» **Task directions**
Exact wording is needed for every line from the one holding "You are a GUI" to the end of the records below; write those lines out and omit the pictures.

(Items from a dataset)
------------------------------------

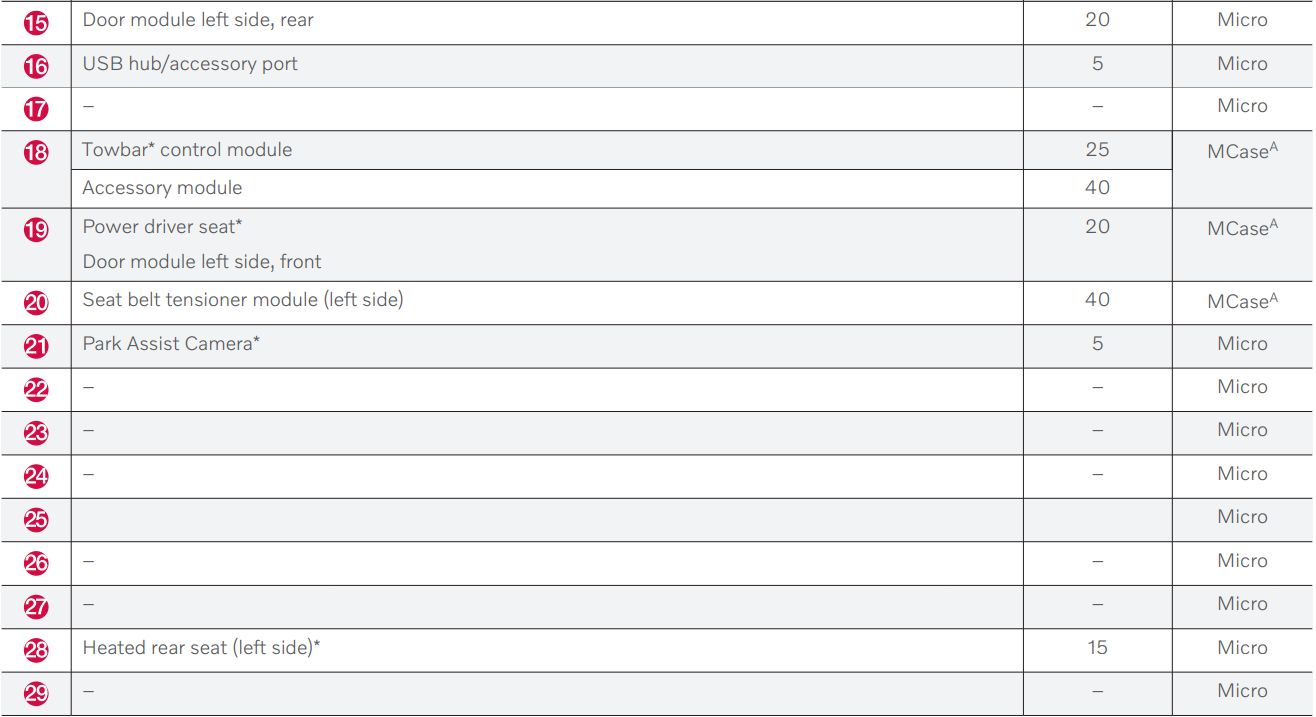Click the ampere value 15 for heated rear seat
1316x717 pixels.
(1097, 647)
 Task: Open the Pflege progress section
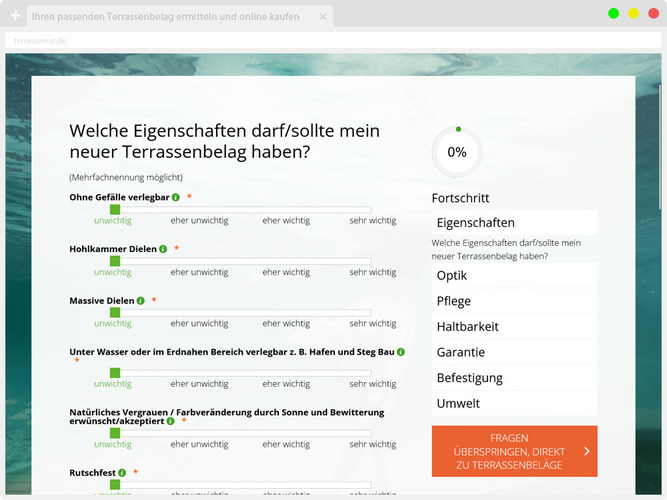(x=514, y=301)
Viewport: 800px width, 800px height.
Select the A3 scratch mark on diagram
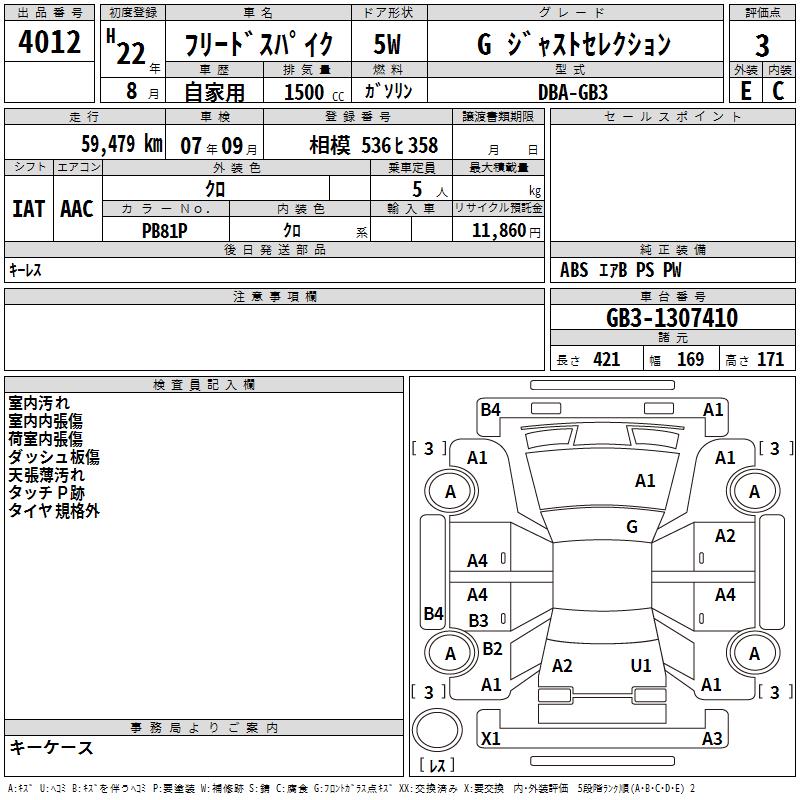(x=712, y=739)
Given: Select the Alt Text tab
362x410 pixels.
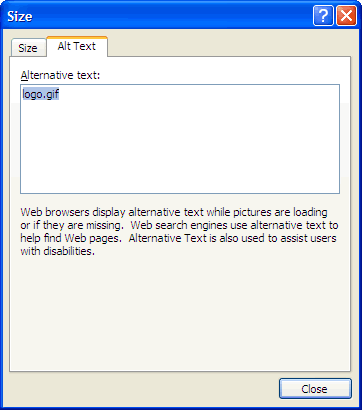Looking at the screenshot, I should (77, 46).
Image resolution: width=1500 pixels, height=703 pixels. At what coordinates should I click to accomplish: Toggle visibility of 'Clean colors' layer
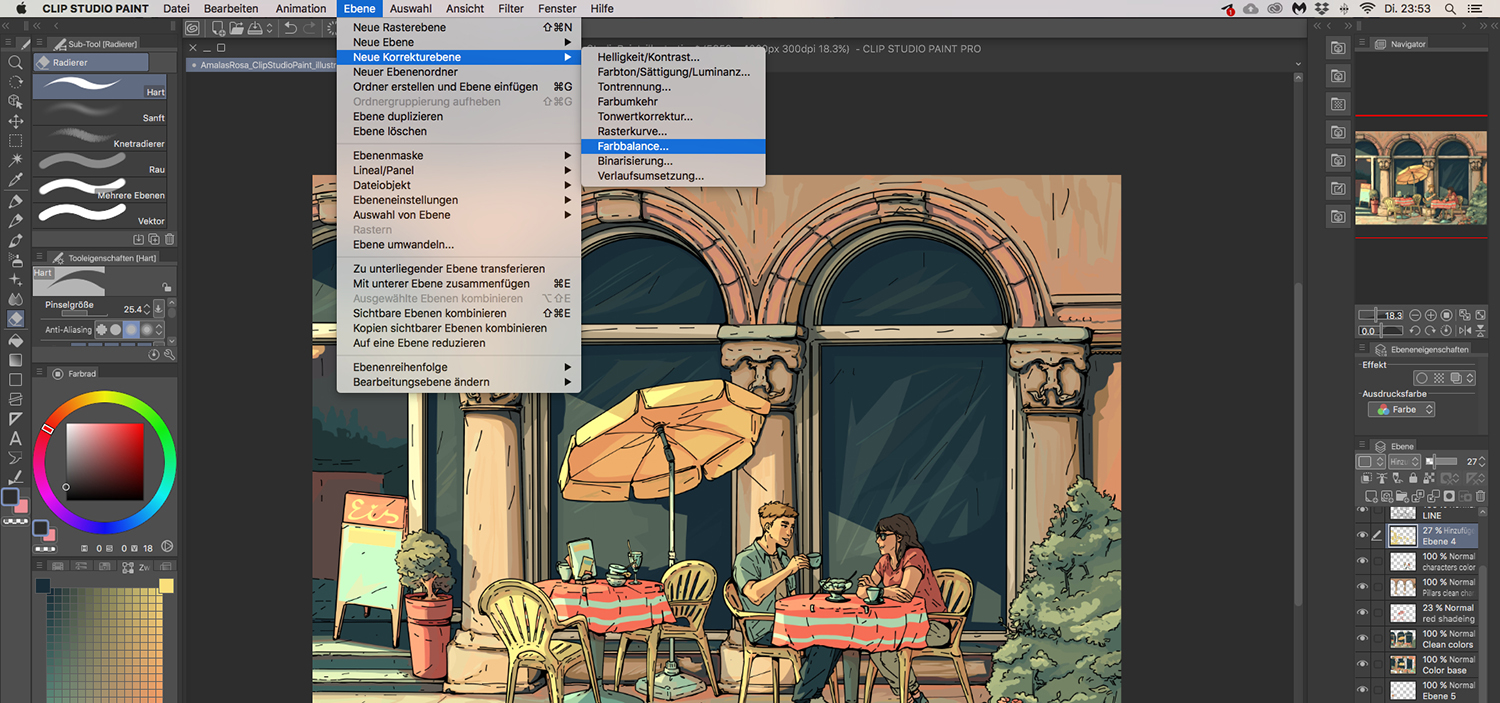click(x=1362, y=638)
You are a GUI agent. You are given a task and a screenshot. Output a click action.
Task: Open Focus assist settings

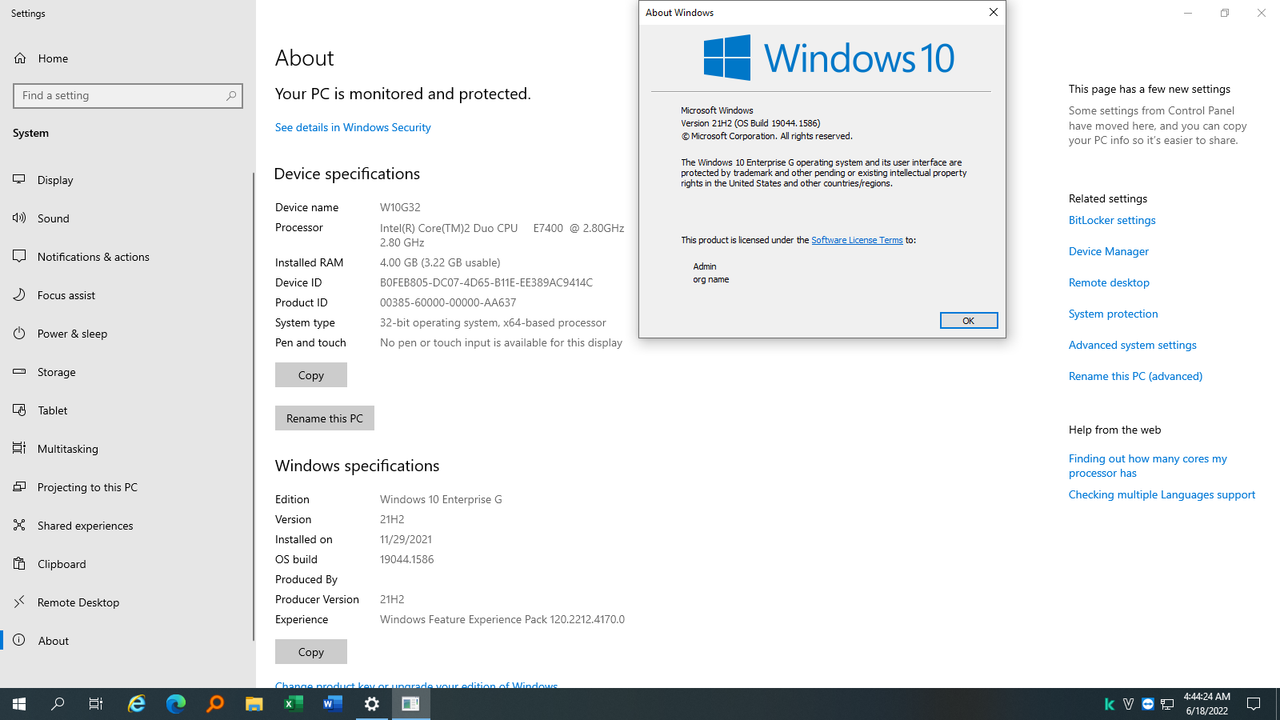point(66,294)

------------------------------------

» **Response**
You are a GUI agent. You are given a task and a screenshot. Output a click action.
Task: Open Focus assist settings

point(66,294)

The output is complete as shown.